While searching for “WannaCry” on GooglePlay we found several new apps. Most are guides—web views, images, or text reminding us to patch Windows, as well as jokes and wallpapers. However, a few apps claim to “protect” Android devices against this Windows-only threat.
One case is the package wannacry.ransomware.protection.antivirus, which we classified as a potentially unwanted program because we see no value in an app that offers fake features and tricks unwary users into downloading an app loaded with ads.
Once the program executes it displays ads and requests that you install more sponsored apps:
All the “features” offered by WannaCry Ransomware Protection are fake; the only function in this app is a repacked scanner that can detect the presence of a few ad libraries. For that reason and in spite of the preceding warning message, it is clear the developers put little time into this development.
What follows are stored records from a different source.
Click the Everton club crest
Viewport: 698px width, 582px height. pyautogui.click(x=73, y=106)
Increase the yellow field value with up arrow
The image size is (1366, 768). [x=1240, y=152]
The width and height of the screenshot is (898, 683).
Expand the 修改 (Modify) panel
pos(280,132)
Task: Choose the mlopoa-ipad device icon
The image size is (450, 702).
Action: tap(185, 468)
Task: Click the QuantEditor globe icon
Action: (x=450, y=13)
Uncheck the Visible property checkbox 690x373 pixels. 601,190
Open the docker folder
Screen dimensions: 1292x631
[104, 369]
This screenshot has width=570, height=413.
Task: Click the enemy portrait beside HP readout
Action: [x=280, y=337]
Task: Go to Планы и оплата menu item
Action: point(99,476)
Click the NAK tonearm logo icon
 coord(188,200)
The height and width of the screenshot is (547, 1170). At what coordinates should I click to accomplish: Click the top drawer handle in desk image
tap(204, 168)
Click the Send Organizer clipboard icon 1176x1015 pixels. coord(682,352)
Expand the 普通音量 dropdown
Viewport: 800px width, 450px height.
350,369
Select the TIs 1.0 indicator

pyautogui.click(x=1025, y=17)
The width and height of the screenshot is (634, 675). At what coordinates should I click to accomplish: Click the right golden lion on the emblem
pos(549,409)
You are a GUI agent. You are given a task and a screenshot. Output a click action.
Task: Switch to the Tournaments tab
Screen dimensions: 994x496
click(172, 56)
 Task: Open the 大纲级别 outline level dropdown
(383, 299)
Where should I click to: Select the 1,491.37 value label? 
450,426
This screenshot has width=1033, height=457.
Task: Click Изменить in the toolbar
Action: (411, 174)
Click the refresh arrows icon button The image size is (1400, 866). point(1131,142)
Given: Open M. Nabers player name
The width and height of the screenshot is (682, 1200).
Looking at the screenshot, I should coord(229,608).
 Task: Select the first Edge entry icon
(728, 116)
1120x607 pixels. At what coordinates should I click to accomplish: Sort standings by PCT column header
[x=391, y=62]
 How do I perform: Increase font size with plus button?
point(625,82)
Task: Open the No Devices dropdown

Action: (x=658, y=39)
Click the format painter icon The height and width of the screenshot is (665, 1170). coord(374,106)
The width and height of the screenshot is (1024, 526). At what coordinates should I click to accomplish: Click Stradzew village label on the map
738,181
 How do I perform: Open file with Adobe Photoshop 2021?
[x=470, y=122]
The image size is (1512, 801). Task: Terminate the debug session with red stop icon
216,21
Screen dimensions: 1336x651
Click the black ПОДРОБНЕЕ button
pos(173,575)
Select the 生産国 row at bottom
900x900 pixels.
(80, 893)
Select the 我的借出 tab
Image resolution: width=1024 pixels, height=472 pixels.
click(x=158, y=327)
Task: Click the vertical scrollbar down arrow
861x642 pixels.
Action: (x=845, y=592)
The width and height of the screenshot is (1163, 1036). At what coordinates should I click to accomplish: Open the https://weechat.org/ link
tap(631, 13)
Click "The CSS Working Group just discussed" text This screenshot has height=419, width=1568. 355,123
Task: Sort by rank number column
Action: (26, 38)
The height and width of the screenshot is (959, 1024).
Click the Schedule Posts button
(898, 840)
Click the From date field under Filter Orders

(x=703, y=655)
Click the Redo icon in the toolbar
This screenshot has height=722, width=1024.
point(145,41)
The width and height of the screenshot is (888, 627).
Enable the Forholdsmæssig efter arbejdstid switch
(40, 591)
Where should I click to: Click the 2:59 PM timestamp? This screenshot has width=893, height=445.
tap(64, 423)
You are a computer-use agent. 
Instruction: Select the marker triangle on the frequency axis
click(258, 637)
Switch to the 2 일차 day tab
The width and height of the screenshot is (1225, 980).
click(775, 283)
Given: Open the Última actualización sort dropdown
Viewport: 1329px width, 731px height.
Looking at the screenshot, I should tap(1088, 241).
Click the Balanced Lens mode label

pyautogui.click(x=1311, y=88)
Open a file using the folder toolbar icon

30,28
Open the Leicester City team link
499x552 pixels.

We rate the app as Medium Risk (SHA256 hash f9dabc8edee3ce16d5688757ae18e44bafe6de5368a82032a416c8c866686897).
On Google Play we observed another fake security solution offering similar fraudulent features: com.neufapps.antiviruswannacry (SHA256 hash f9dabc8edee3ce16d5688757ae18e44bafe6de5368a82032a416c8c866686897):
Some of these apps even have very good reviews, which tells us something about the value of online reviews:
We did not find any malware in these apps offering fake protection against WannaCry, but cybercriminals often seize the opportunity of trending topics like this—as we have seen with Flash Player for Android, Pokémon Go, Mario Run, Minecraft, etc.—to distribute malicious payloads even on official apps markets.
The McAfee Labs Mobile Malware Research team has contacted Google about removing these apps. Meanwhile users must remain aware of these kinds of fake solutions that only increase your risk.